= Machinery of government =

Interconnected structures and processes of government

The machinery of government (sometimes abbreviated as MoG) is the interconnected structures and processes of government, such as the functions and accountability of departments in the executive branch of government. The term is used primarily for parliamentary democracies. In established systems of public administration, different elements of machinery are sometimes created or reorganized, but the general function of government continues.

The phrase "machinery of government" was thought to have been first used by author John Stuart Mill in Considerations on Representative Government (1861). It was notably used to a public audience by US President Franklin D. Roosevelt in a radio broadcast in 1934, commenting on the role of the National Recovery Administration (NRA) in delivering the New Deal. A number of national governments, including those of Australia, Canada, South Africa, and the United Kingdom, have adopted the term in official usage.

==Australia==
In Australia, the terms "machinery of government changes" and "administrative re-arrangements" are interchangeable and are used to refer to the changes to the structure of government and the allocation of government functions between departments and ministers.

Machinery of government changes may occur at any time, however the most significant changes generally occur immediately following an election. There is usually very little consultation or discussion prior to machinery of government changes in Australia, especially those following elections.

The Commonwealth Government and some state and territory governments use Administrative Arrangements Orders (also called AAOs) as legal instruments as a primary method to make machinery of government changes.

===Australian Government Administrative Arrangements Orders===

At the Commonwealth Government level, Administrative Arrangements Orders (AAOs) are made by the Governor-General on the advice of the Prime Minister formally allocating executive responsibility among ministers. AAOs establish Departments of State under the Constitution, including the principal matters and legislation dealt with by each department and its minister(s). The AAO is generally only updated when functions move between departments, ordering machinery of government changes. Since 1901, there have been over 170 AAOs ordered by the Governor-General. Only one AAO remains active at any one time; when a new AAO is made, all previous AAOs are revoked. Administrative Arrangement Orders are generally published in the Commonwealth Gazette.

Administrative Arrangements Orders are seen by some academics as a central platform of good government management as the orders set the basic structure of cabinet, ministerial responsibilities, portfolios, and departments.

====Implementation costs====
When an Administrative Arrangements Order orders departments to be split, cut, or combined, the costs involved in public service machinery of government may include:
- renaming departments, redesigning websites, and changing signs;
- transferring staff, furniture, equipment, leases, and files between departments;
- transferring or merging IT services; and
- cutting staff, particularly in senior ranks. Total costs associated with issuing new Administrative Arrangements Orders are unknown, as the costs involved with machinery of government changes are not collated or reported, but in November 2013, the Secretary of the Department of Immigration and Border Protection told a Senate estimates hearing that the cost of the department's name change was cheap at "only" an estimated $195,000.
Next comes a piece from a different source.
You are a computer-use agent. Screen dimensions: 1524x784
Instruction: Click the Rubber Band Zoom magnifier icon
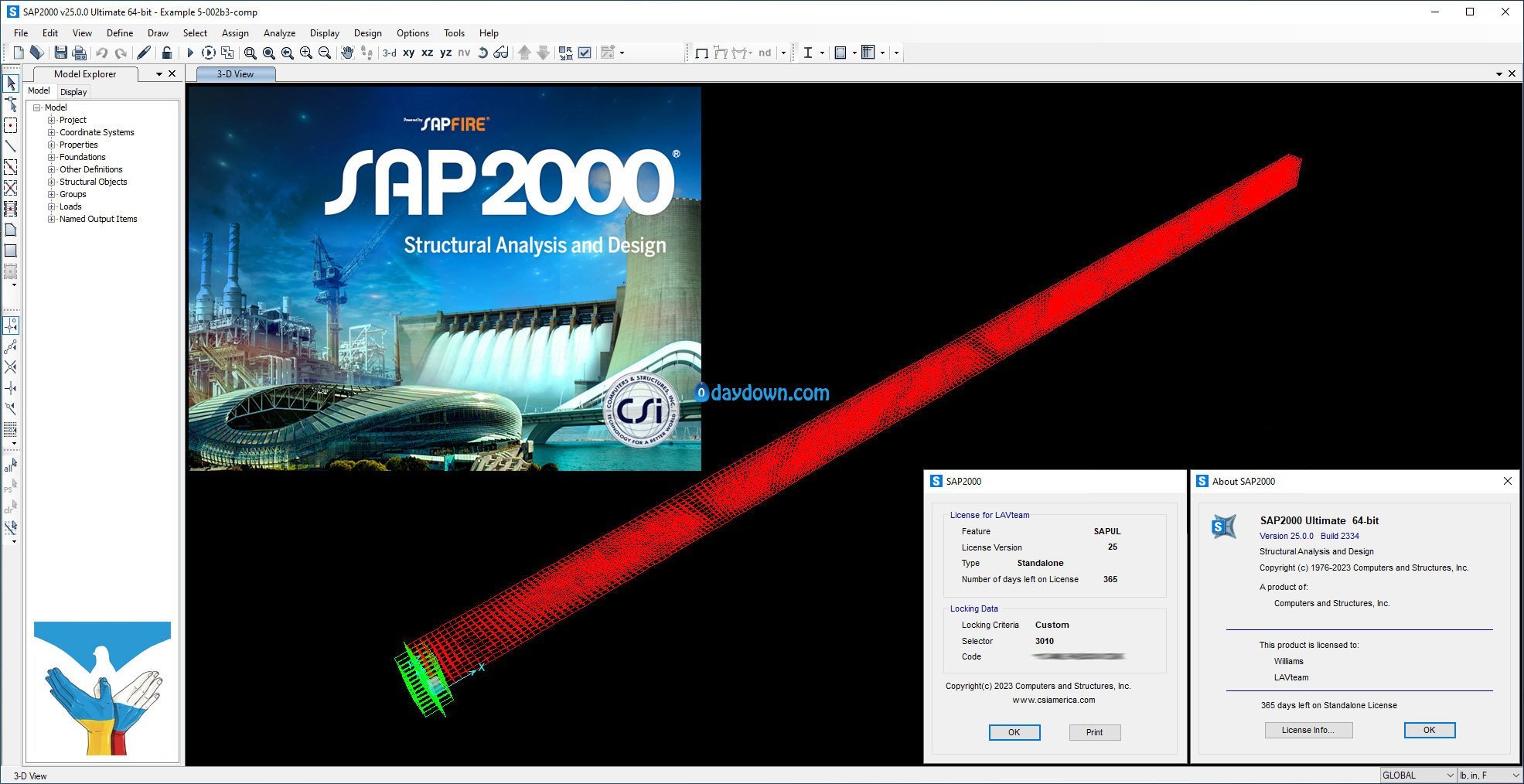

===State and territory government machinery of government mechanisms===
====Australian Capital Territory====
According to KPMG, in the Australian Capital Territory (ACT), the Chief Minister of the ACT is given full power to allocate executive power to ministers and to establish government "administrative units".

====New South Wales====
According to KPMG, in New South Wales (NSW) government structure is established under section 104 of the Public Sector Employment and Management Act 2002. The Act gives the Governor of New South Wales the power to create, rename or abolish any NSW Government department through the issue of an executive order, acting on the advice of the elected government.

====Northern Territory====
In the Northern Territory (NT), according to KPMG, the Administrator of the Northern Territory determines government structural arrangements, acting on the advice of the government of the day.

====Queensland====
In Queensland (Qld), the Premier has sole responsibility for determining ministerial portfolios. On the Premier's advice, the Governor of Queensland sets out the responsibilities of ministers and their portfolios in AAOs. AAOs are re-issued or amended when government structural changes take place.

The biggest machinery of government changes in Queensland's history were in December 1989, under the Labor Government headed by Wayne Goss. Machinery of government changes made in March 2009 were also significant, collapsing 23 stand-alone government departments into 13.

====South Australia====
According to KPMG, in South Australia the Governor may establish, alter and abolish government departments under powers provided in section 26 of the Public Service Act 2009.

====Tasmania====
In Tasmania, administrative arrangements are set out in Administrative Arrangements Orders The orders cover which Minister is responsible for the administration of legislation.

====Victoria====
In Victoria (Vic), government structure is set by an Order in Council made under section 10 of the Public Administration Act 2004. The Act gives the Governor of Victoria the power to create departments and allocate functions. Staff and work units can also be transferred between departments by declaration of the relevant Minister.

====Western Australia====
According to KPMG, under section 35(1) of the Western Australian Public Sector Management Act 1994, the Governor of Western Australia may establish, amalgamate or abolish government departments on the recommendation of the Public Service Commissioner. Section 35(4) of the same Act provides that the Minister responsible for public service matters may direct the Public Service Commissioner to make recommendations the Governor and the Commissioner must comply with that recommendation.